AI / ML · 2026
Honest
A production LLM feature is only trustworthy if something grades every answer before a user sees it. Honest is that layer — a working evaluation harness that catches hallucinations, ungrounded claims, and broken guardrails, and fails the build when a prompt change regresses.
Why this exists
Shipping AI features into Parkzy taught me the real failure mode isn't the model being dumb — it's the model being confidently wrong. A pricing explanation that invents a fee. An availability answer that hallucinates a time slot. A support bot that follows a prompt injection. The model sounds fine; the answer ships a bug.
My fix in production was to ground the LLM in code-computed facts — the deterministic engine calculates every number, the model only explains what's already true. Honest is that instinct turned into a reusable gate: nothing reaches a user unless it passes the checks.
Grade a Model, Live
Pick a production feature, then pick a candidate answer.
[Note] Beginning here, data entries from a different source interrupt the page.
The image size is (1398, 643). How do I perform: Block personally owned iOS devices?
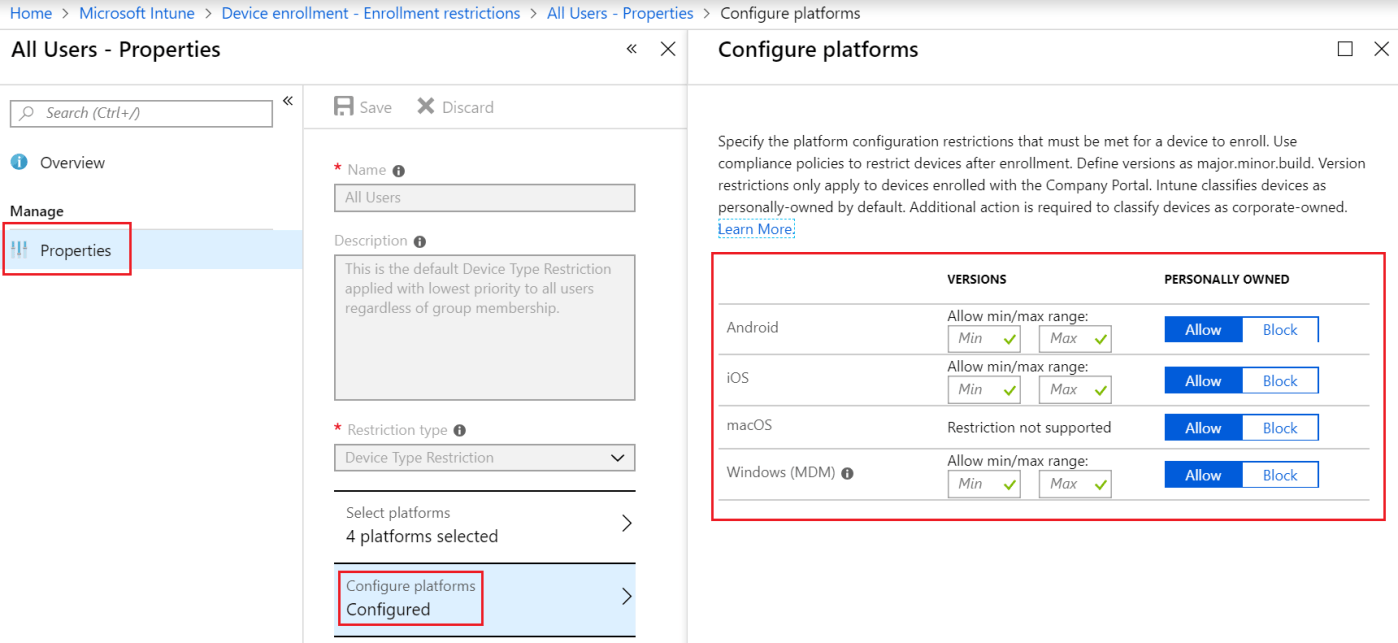tap(1280, 380)
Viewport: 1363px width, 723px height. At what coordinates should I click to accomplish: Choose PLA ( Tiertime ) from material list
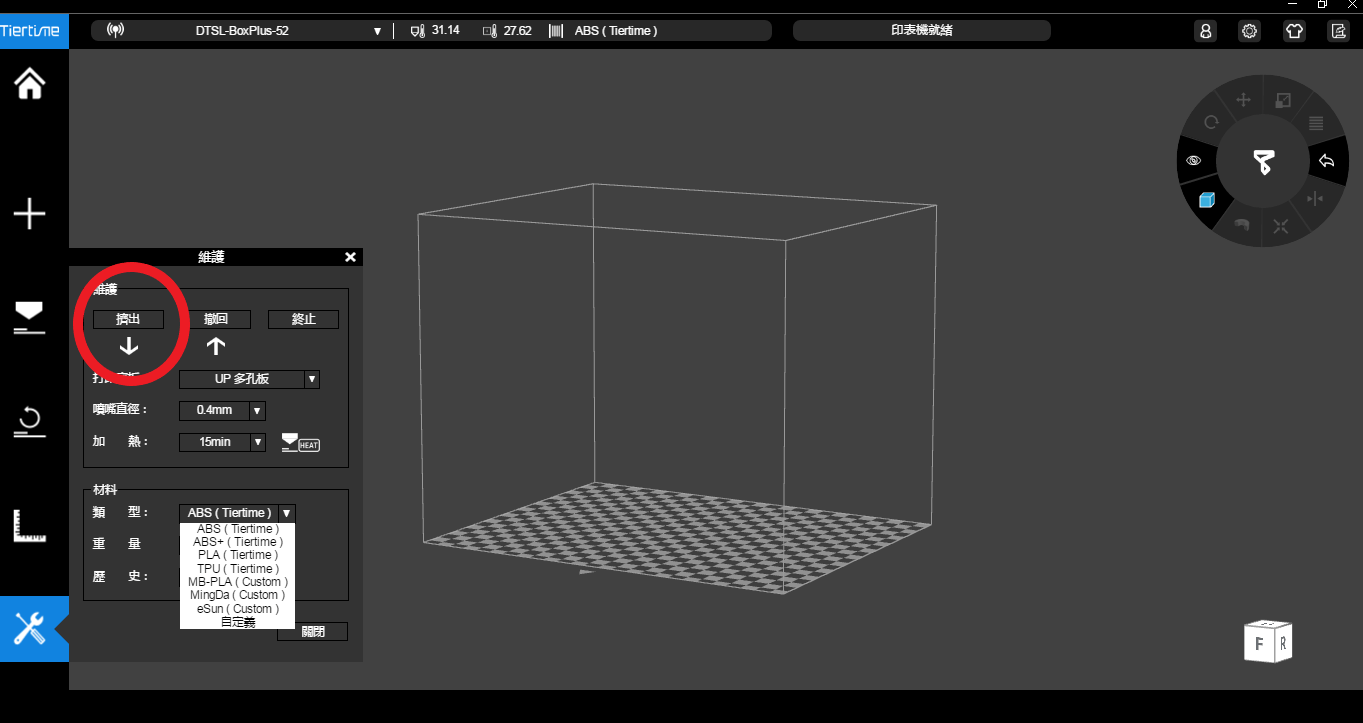click(x=237, y=555)

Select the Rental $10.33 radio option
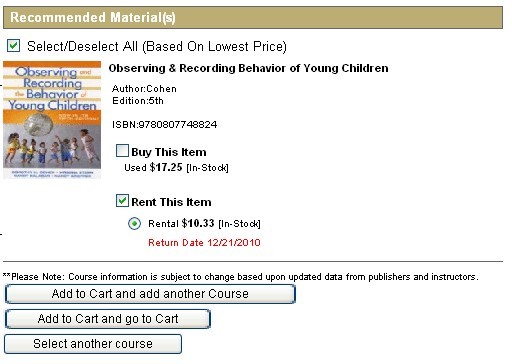click(x=134, y=223)
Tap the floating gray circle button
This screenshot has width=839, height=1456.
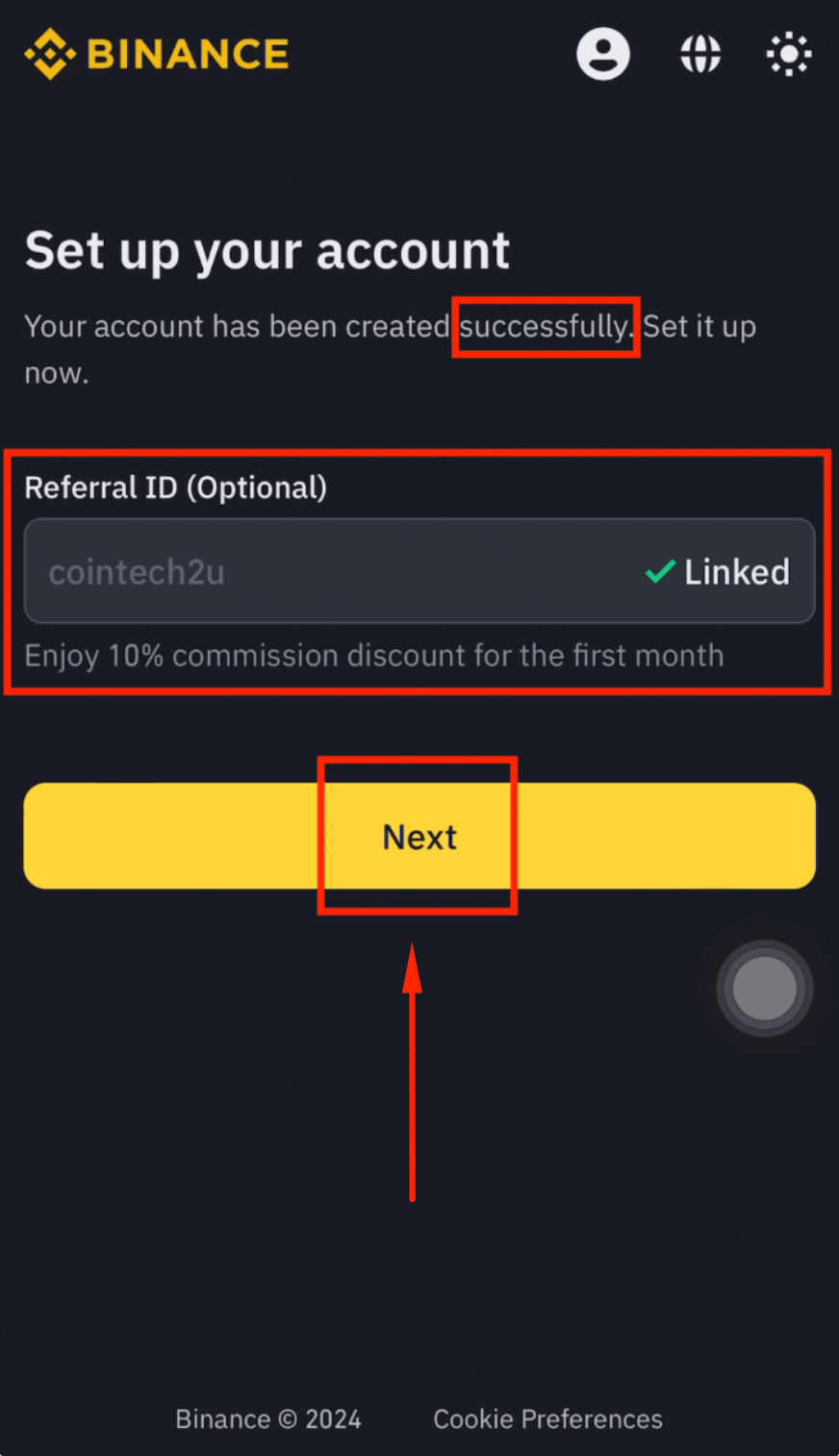click(x=765, y=988)
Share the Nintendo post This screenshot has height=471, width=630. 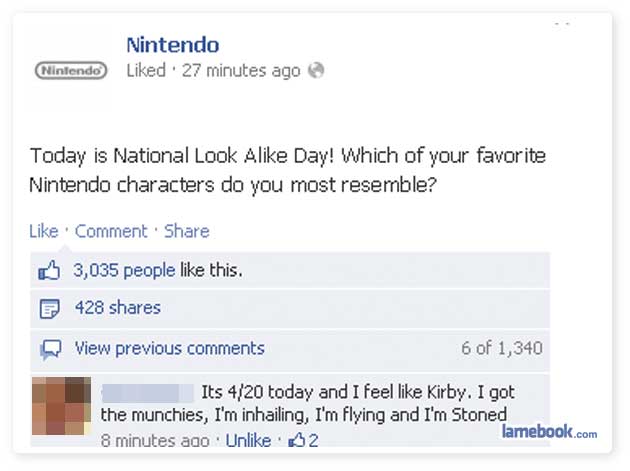click(186, 231)
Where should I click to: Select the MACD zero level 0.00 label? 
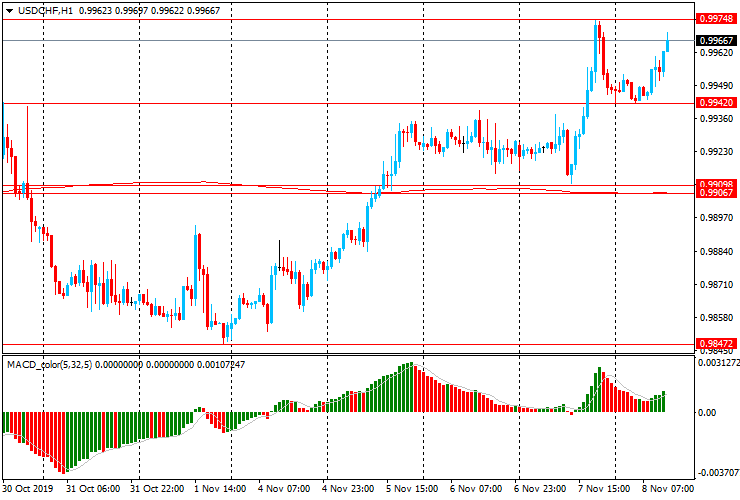(708, 412)
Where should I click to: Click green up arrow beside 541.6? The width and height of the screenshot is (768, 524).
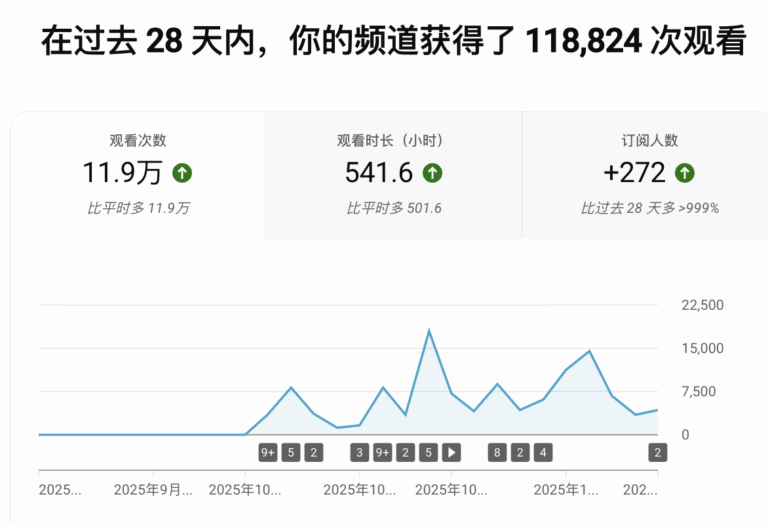[x=432, y=173]
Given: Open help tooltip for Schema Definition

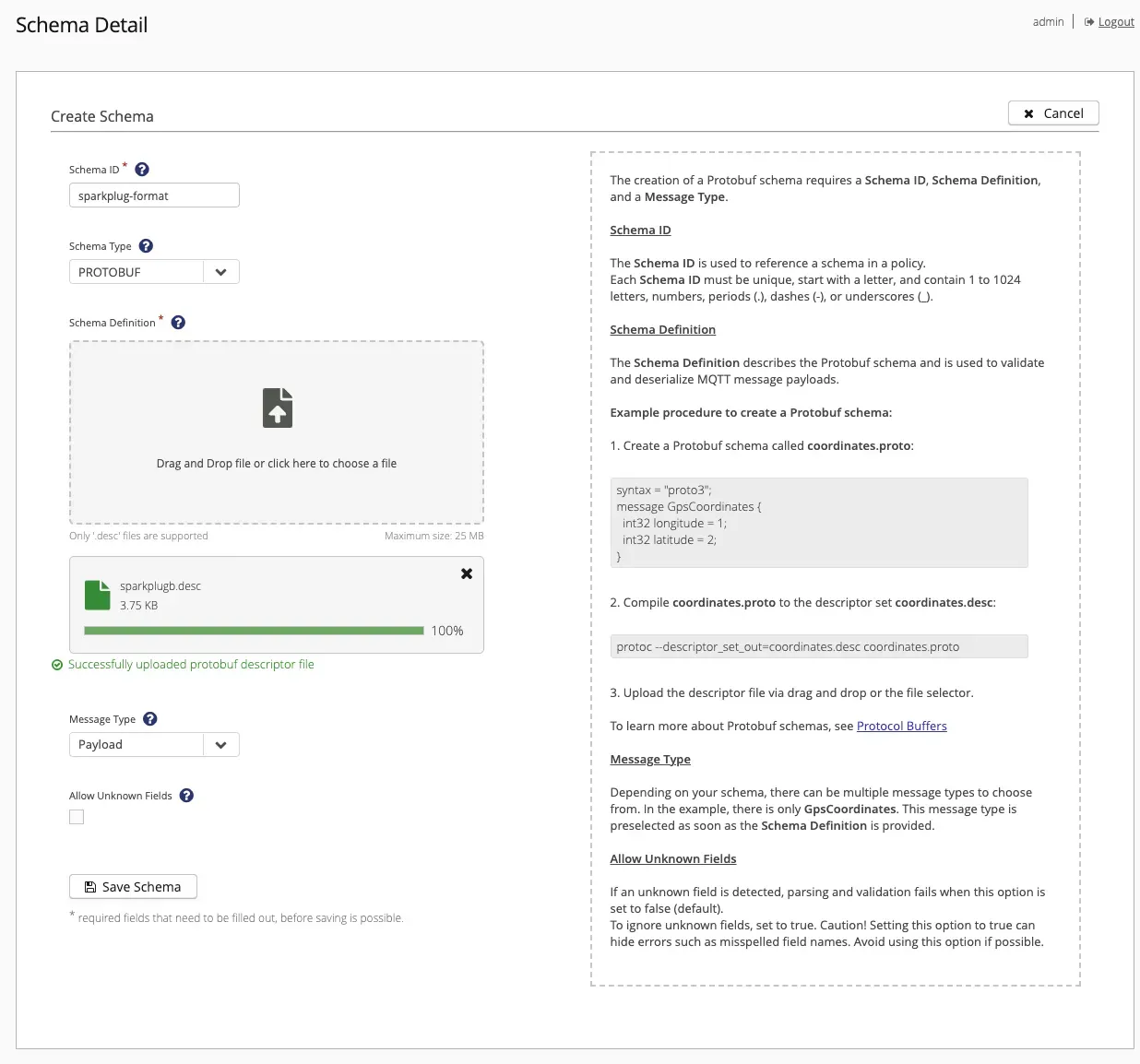Looking at the screenshot, I should pos(178,323).
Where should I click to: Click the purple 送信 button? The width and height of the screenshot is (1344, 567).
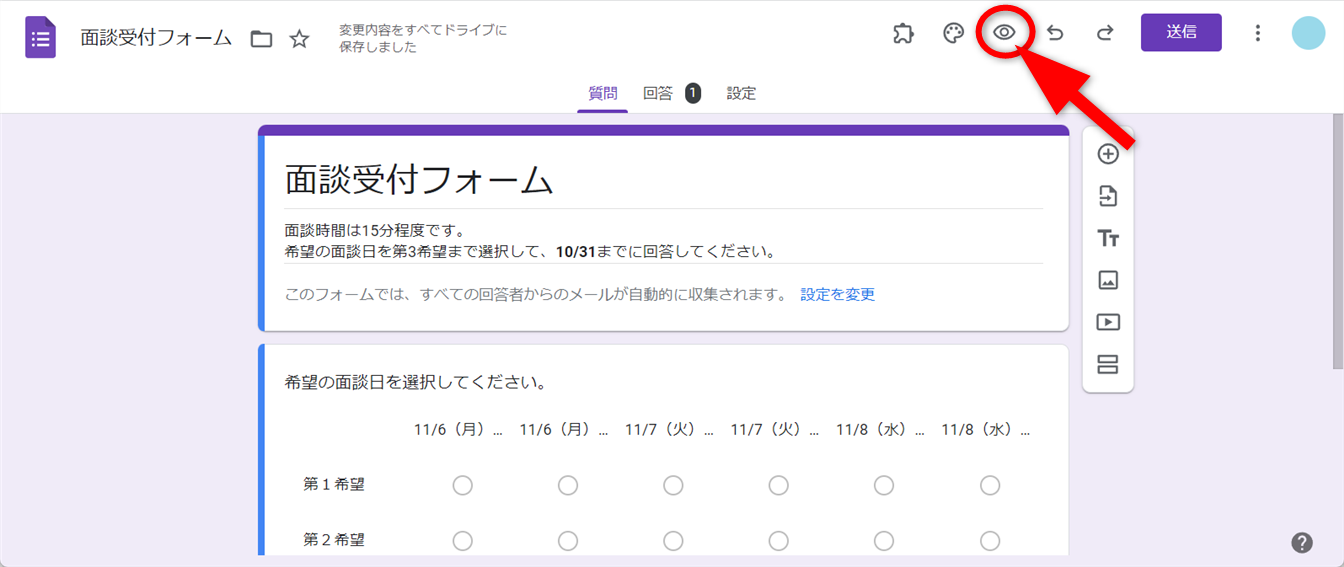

Honest runs its checks in your browser and flags anything ungrounded — try the bad answers and watch it catch the hallucination before a user would.
The checks are real functions running client-side on a seeded suite — nothing is hardcoded per answer. Hover a flag to see why it failed.
The checks
Groundedness
Every factual claim — numbers, fees, amenities, times — must trace to the provided facts. Anything the model invented gets flagged and highlighted. This is where most hallucinations die.
Correctness
Beyond grounded: is the answer actually right? A per-case assertion checks the true thing was said (the price breakdown adds up; the availability answer says “no”).
Guardrail / safety
Does it refuse out-of-scope and prompt-injection requests instead of complying or leaking the system prompt? Detects both the leak and the obey.
Regression gate
The whole suite runs as a CI-style gate — a single red bar means a prompt or model change regressed a case. Fail the build, not the user.
How it slots in
Honest runs on every prompt or model change, in CI, before deploy. Deterministic checks (grounding, format, safety patterns) run instantly and for free; subjective dimensions can add an LLM-as-judge pass. A failing check blocks the merge, and every answer gets a scored trace — the observability layer for an AI feature. It's model-agnostic: point it at any provider's output.
Honest about Honest
This is a working demonstration harness — the three checks above run live, client-side, on a seeded suite, and nothing is hardcoded per answer. It is not a battle-tested platform at production traffic. It's the eval layer I'd build on a production AI team, here as a runnable proof of the approach — because the fastest way to show you can keep AI honest is to hand you the thing that does it.